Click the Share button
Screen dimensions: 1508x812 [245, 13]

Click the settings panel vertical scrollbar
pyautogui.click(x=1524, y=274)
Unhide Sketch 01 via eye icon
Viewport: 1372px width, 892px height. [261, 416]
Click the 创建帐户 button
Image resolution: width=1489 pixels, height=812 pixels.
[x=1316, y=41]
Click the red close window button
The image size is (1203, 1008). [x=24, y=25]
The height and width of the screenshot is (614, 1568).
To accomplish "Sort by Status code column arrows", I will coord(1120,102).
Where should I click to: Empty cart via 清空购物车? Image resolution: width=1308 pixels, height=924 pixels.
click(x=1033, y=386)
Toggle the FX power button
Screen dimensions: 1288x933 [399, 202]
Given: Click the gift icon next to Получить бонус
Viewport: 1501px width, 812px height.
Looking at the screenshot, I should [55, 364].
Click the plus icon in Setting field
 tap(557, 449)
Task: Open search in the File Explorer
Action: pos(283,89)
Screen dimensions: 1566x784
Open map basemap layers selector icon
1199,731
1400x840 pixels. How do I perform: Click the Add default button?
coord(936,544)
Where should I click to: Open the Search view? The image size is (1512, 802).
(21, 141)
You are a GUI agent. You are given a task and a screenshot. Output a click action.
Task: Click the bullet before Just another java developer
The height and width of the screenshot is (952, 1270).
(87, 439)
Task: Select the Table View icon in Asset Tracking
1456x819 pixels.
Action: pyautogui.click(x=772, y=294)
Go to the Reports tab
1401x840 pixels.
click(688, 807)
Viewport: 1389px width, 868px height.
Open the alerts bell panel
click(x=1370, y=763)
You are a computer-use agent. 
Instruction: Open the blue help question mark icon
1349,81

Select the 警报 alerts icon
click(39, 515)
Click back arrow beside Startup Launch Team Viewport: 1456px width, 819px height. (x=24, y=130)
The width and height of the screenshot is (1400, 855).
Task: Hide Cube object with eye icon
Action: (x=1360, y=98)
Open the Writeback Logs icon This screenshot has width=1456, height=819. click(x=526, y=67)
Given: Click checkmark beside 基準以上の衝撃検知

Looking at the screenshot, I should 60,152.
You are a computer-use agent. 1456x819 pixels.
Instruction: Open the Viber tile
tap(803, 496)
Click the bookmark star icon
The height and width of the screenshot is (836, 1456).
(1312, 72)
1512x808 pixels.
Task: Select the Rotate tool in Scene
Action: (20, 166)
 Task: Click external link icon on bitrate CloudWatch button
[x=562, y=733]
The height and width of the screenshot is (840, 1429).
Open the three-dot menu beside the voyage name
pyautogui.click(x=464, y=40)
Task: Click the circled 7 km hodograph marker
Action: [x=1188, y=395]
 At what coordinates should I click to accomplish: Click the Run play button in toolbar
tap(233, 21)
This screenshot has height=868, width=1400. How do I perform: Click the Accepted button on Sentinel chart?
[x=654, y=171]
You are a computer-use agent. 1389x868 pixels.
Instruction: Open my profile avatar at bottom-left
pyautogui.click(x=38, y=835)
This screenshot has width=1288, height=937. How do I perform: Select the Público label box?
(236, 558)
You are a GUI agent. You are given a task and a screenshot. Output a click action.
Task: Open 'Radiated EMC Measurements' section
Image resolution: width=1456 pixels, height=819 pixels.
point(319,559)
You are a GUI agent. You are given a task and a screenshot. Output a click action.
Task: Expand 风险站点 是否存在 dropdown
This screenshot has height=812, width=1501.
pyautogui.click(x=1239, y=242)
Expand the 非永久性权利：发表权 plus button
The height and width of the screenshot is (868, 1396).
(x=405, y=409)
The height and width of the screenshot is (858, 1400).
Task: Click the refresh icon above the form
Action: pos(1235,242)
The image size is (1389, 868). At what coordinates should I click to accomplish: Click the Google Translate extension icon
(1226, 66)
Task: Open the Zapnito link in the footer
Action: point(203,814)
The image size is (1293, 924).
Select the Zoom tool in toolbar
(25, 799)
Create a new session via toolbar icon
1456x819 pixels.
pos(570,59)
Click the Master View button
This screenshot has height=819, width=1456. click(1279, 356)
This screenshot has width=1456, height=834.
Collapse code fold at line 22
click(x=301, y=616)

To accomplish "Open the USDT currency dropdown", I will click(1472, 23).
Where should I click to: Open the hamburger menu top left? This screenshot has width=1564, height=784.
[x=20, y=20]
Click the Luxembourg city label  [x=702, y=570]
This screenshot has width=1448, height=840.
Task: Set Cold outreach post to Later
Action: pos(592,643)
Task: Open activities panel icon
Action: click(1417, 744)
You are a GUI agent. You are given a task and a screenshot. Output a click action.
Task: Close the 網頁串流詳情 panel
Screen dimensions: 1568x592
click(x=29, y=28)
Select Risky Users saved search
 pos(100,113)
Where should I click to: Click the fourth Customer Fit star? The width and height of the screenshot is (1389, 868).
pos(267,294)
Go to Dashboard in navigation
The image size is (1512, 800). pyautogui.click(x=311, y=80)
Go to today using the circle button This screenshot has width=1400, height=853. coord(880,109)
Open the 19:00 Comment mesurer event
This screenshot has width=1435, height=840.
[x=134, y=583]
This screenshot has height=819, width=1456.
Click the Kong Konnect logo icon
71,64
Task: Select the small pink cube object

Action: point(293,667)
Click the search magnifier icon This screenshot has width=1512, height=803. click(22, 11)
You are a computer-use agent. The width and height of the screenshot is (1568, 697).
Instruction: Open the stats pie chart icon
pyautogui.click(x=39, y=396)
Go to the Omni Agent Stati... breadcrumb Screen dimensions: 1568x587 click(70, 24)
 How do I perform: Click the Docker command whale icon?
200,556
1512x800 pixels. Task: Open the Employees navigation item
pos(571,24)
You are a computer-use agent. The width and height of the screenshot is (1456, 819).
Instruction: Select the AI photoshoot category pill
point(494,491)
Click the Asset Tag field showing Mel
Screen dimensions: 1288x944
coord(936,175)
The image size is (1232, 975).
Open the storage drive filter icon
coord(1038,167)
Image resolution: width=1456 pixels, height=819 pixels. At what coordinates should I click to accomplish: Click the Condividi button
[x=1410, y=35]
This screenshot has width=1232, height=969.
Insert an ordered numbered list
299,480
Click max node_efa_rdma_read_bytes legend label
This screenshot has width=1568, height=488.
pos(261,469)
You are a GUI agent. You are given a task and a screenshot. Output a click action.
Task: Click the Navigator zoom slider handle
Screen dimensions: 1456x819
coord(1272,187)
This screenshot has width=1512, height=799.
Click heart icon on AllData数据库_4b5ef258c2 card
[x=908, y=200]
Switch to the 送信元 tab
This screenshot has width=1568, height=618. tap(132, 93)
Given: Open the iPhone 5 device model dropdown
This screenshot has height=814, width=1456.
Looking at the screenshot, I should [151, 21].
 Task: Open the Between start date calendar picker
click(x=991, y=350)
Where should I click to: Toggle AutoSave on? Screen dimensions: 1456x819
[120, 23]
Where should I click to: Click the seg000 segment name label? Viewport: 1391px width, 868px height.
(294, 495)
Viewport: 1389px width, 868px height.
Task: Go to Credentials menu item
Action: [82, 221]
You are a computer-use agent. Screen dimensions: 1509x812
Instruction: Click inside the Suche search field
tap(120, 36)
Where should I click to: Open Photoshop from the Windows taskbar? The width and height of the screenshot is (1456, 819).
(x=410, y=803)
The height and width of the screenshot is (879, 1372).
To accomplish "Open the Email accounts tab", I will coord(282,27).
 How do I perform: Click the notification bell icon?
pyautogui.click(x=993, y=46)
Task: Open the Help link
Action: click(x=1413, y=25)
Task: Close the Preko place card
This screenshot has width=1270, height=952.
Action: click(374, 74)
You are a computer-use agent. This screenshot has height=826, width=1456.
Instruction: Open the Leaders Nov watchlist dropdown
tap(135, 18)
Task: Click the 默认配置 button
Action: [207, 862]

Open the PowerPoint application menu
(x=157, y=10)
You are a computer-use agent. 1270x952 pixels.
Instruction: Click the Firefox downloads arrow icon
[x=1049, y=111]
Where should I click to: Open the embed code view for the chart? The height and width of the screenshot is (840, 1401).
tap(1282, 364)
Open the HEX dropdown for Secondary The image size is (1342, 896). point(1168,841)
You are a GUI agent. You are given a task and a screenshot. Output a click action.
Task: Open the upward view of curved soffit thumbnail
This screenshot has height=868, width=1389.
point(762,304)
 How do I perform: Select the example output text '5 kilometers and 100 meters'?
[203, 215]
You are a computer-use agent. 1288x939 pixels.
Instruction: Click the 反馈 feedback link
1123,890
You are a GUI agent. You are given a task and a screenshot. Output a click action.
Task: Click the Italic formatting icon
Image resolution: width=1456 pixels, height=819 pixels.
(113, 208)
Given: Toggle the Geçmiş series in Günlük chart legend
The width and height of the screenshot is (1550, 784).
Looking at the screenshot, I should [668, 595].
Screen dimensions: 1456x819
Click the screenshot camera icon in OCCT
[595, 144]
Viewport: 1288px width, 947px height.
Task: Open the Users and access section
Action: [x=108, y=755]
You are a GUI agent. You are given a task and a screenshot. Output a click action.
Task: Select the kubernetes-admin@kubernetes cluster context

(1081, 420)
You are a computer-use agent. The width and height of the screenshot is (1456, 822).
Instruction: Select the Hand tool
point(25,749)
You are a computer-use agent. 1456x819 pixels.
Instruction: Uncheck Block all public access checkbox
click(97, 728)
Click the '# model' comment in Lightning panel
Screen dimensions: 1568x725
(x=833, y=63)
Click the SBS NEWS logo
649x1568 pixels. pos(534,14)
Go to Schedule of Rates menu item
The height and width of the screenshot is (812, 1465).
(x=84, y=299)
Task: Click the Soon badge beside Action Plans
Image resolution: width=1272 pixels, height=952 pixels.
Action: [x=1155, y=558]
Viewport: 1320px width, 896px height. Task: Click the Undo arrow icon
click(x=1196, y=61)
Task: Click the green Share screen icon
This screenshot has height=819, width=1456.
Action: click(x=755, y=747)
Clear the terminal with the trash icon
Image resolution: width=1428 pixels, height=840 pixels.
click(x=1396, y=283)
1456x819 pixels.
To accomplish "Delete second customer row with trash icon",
--------
• **Exercise**
Only lines holding the word "computer" belong in the answer; copy all of them from the records.

• **Answer box**
You are a computer-use agent. 
You are a computer-use agent. 1456x819 pixels.
You are a computer-use agent. 1389x868 pixels.
You are a computer-use agent. The width and height of the screenshot is (1568, 697).
You are a computer-use agent. The width and height of the screenshot is (1456, 819).
You are a computer-use agent. Screen dimensions: 1509x812
You are a computer-use agent. This screenshot has height=826, width=1456.
You are a computer-use agent. 1270x952 pixels.
You are a computer-use agent. 1288x939 pixels.
You are a computer-use agent. The width and height of the screenshot is (1456, 822).
You are a computer-use agent. 1456x819 pixels.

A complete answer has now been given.